The unmanned aerial vehicle-assisted wind farm early-stage site selection and reconnaissance technology is gradually applied to wind turbine manufacturers, design houses and wind farm developers so as to reduce the reconnaissance risk of early-stage reconnaissance personnel. Survey through unmanned aerial vehicle auxiliary wind-powered electricity generation field and need carry unmanned aerial vehicle to wind-powered electricity generation field area periphery by the site survey engineer, perhaps near the fan site of selecting, control unmanned aerial vehicle and fly to surveying regional overhead, utilize the digital camera equipment of high definition that unmanned aerial vehicle carried to acquire on-the-spot image data, the image data of acquireing through unmanned aerial vehicle all saves in unmanned aerial vehicle or computer memory.

However, when the amount of data is large, the above method is inconvenient to manage and easy to lose. The wind power plant surveys the project quantity in earlier stage great, and the wind resource engineer who participates in the site survey is numerous, and the unmanned aerial vehicle data that is obtained by the engineer often only keeps in own hard disk, because of project or personnel change, causes the data loss very easily.

Disclosure of Invention

The application provides a wind power plant survey data processing system, method, device and storage medium aiming at the defects of the existing mode, and aims to solve the technical problem that the data volume is large and management is inconvenient in the prior art.

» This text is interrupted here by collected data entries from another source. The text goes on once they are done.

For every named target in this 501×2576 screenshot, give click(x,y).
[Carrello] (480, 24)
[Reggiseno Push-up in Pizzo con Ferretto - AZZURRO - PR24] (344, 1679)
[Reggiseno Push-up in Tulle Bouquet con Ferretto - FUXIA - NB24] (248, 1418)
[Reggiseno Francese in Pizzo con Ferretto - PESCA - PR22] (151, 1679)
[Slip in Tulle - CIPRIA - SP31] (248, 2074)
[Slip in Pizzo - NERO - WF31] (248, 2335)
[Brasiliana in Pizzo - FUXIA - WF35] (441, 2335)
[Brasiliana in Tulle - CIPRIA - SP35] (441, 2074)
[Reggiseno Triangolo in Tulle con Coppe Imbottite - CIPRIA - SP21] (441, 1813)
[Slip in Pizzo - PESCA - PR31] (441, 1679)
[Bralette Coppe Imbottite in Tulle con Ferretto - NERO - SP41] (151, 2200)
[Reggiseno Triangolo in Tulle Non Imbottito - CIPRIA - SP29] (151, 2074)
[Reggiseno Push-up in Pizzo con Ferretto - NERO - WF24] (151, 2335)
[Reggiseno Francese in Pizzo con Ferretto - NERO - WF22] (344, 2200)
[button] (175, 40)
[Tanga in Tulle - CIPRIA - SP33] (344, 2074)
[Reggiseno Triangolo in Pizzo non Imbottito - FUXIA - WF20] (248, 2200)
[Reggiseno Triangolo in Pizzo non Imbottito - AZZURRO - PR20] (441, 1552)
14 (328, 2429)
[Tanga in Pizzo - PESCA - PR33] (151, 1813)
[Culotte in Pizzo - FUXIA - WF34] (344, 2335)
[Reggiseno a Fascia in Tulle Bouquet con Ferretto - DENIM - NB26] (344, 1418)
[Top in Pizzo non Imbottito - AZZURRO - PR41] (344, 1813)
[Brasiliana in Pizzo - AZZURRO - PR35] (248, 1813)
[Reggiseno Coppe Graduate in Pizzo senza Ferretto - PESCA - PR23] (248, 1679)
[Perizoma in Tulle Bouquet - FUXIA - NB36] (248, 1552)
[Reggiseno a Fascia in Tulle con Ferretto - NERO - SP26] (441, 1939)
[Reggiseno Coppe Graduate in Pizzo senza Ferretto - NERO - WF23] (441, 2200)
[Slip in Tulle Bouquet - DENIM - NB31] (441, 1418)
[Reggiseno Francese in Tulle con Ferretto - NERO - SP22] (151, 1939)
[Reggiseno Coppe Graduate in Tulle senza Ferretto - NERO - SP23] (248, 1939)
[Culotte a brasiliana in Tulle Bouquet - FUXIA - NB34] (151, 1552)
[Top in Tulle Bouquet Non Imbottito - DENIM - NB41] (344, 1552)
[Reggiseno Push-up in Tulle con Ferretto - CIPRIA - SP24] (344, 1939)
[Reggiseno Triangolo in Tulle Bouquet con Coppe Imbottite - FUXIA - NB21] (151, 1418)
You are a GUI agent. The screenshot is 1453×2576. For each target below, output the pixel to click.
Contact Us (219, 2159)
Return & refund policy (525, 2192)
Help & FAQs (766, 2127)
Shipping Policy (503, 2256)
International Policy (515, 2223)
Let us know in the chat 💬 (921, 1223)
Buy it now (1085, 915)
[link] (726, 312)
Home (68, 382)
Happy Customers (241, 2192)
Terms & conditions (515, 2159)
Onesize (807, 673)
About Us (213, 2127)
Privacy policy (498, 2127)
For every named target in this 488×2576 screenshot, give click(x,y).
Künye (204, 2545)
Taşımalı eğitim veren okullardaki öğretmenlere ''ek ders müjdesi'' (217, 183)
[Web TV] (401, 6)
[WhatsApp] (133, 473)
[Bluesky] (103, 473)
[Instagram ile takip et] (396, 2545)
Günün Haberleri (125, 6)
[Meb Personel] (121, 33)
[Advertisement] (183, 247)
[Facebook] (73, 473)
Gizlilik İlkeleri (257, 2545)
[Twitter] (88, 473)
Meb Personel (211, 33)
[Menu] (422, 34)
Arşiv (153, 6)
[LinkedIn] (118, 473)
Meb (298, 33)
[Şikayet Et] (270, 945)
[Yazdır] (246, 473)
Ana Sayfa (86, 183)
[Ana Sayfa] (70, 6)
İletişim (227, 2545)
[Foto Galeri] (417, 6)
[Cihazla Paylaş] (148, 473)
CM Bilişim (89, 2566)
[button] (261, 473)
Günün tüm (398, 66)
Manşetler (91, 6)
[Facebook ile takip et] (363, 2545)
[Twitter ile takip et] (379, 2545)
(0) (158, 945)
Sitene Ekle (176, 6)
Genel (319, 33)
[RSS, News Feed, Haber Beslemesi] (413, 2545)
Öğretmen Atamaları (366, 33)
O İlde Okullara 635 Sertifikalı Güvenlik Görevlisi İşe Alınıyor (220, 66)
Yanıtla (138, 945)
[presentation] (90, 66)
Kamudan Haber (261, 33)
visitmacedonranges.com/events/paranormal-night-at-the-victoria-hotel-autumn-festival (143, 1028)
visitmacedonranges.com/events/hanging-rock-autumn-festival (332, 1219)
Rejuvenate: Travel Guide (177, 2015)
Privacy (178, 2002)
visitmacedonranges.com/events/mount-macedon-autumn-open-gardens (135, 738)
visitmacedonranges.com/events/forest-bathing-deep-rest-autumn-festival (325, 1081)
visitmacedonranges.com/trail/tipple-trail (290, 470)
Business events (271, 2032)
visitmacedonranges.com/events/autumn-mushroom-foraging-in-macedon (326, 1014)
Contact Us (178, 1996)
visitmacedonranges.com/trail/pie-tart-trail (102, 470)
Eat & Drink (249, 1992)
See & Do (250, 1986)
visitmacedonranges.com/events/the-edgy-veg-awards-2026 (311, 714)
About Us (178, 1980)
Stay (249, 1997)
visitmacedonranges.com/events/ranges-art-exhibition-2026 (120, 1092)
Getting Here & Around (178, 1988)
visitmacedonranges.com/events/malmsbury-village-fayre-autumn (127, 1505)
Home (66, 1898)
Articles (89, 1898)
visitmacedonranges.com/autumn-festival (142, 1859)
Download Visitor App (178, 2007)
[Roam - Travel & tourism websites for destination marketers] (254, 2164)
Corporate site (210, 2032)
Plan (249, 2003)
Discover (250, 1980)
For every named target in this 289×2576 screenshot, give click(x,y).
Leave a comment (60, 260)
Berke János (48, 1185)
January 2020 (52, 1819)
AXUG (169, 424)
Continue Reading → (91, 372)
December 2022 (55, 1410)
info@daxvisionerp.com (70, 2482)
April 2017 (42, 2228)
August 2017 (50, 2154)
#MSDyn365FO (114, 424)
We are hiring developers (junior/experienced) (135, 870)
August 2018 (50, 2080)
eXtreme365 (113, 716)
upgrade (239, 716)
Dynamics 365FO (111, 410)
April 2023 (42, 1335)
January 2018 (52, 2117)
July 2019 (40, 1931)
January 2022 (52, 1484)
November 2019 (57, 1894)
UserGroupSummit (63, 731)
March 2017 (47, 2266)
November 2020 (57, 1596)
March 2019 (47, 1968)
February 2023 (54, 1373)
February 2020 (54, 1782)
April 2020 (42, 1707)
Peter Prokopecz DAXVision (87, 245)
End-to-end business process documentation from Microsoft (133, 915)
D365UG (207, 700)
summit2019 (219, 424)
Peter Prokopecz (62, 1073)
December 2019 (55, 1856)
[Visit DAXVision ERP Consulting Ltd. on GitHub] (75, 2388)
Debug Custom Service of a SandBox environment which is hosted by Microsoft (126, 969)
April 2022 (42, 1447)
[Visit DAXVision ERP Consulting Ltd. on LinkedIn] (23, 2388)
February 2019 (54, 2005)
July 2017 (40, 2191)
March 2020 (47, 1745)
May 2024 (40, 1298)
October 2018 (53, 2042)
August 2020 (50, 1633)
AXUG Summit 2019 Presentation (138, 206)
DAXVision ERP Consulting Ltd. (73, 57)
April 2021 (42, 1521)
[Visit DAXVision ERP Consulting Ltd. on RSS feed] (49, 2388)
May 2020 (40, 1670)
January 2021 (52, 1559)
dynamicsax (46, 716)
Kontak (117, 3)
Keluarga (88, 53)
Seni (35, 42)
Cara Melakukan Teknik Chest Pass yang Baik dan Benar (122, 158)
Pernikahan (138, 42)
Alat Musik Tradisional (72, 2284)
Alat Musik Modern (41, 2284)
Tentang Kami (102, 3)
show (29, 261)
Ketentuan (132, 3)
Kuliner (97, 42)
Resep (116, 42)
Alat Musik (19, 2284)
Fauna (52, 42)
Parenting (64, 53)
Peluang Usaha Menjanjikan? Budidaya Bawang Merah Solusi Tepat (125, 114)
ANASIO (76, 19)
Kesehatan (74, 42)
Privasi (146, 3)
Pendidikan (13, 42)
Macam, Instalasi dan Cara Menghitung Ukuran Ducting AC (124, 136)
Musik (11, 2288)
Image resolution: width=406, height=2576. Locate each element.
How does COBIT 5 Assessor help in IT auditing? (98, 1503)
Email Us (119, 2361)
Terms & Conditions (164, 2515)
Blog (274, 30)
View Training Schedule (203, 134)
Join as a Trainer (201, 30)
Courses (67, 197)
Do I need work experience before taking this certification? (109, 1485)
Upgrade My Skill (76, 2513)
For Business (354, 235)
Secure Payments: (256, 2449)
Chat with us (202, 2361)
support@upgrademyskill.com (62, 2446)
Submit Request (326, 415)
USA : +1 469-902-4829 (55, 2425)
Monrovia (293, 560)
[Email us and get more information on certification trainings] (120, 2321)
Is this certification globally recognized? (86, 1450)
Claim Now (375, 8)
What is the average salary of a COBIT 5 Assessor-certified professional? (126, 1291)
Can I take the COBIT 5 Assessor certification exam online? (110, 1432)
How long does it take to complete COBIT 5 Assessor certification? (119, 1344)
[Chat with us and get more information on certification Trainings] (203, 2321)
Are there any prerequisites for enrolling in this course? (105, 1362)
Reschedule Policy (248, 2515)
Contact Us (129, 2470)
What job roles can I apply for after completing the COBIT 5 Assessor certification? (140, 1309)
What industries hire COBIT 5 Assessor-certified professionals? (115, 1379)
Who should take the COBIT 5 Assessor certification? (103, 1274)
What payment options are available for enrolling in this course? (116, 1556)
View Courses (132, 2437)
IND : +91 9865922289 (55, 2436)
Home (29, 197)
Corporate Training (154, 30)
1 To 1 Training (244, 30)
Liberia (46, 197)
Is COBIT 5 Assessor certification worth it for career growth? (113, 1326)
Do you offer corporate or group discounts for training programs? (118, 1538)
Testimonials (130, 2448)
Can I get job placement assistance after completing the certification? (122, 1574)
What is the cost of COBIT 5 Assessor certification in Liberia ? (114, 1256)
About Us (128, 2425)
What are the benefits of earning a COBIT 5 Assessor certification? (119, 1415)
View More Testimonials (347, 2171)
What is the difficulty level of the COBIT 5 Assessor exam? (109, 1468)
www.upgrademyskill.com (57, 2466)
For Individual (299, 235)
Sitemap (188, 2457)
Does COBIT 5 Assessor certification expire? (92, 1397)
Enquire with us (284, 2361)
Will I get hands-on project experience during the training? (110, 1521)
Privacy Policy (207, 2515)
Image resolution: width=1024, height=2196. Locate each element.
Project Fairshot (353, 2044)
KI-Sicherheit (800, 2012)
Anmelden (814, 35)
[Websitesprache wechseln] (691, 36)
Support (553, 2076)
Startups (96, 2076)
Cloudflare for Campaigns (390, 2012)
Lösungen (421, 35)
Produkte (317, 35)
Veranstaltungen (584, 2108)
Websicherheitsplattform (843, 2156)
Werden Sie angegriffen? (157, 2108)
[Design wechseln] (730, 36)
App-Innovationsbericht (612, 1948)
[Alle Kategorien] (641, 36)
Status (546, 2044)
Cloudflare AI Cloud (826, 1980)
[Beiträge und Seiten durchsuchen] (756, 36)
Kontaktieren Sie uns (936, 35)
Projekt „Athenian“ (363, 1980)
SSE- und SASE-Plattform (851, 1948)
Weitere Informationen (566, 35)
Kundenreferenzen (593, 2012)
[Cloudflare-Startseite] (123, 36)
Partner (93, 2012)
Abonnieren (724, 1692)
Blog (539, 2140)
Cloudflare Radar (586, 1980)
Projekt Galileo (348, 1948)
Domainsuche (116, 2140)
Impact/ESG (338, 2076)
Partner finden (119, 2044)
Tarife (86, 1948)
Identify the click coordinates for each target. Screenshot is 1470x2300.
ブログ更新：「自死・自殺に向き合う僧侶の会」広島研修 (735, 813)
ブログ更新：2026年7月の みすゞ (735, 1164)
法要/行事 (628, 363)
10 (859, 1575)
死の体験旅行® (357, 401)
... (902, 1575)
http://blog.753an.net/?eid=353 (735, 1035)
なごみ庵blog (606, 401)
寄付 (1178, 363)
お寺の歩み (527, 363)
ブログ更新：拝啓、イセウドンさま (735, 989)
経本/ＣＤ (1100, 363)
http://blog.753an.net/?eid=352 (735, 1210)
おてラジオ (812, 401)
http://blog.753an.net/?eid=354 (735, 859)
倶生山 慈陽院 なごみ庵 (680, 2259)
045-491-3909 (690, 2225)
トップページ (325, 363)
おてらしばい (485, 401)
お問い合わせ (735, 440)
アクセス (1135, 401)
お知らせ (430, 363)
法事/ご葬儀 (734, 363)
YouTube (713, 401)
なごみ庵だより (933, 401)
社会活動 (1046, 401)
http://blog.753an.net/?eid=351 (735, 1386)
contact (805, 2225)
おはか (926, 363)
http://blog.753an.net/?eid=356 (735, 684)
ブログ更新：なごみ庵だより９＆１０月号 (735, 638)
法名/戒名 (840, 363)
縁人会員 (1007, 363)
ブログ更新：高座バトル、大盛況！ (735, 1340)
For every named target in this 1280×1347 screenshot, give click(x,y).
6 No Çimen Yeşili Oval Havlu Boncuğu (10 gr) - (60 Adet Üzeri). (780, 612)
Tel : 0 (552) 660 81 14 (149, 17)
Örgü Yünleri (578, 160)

In a first aspect, the embodiment of the application provides a wind farm survey data processing system, which comprises a data center layer and a service layer which are in communication connection;

the data center layer is used for acquiring and storing survey data and planning data of the target area through the Internet;

a service layer for determining location characteristics of survey data and location characteristics of planning data; respectively importing the survey data and the planning data into a map model according to the position characteristics of the survey data and the position characteristics of the planning data; the survey data and the planning data in the map model are data-correlated based on the location features of the survey data and the location features of the planning data.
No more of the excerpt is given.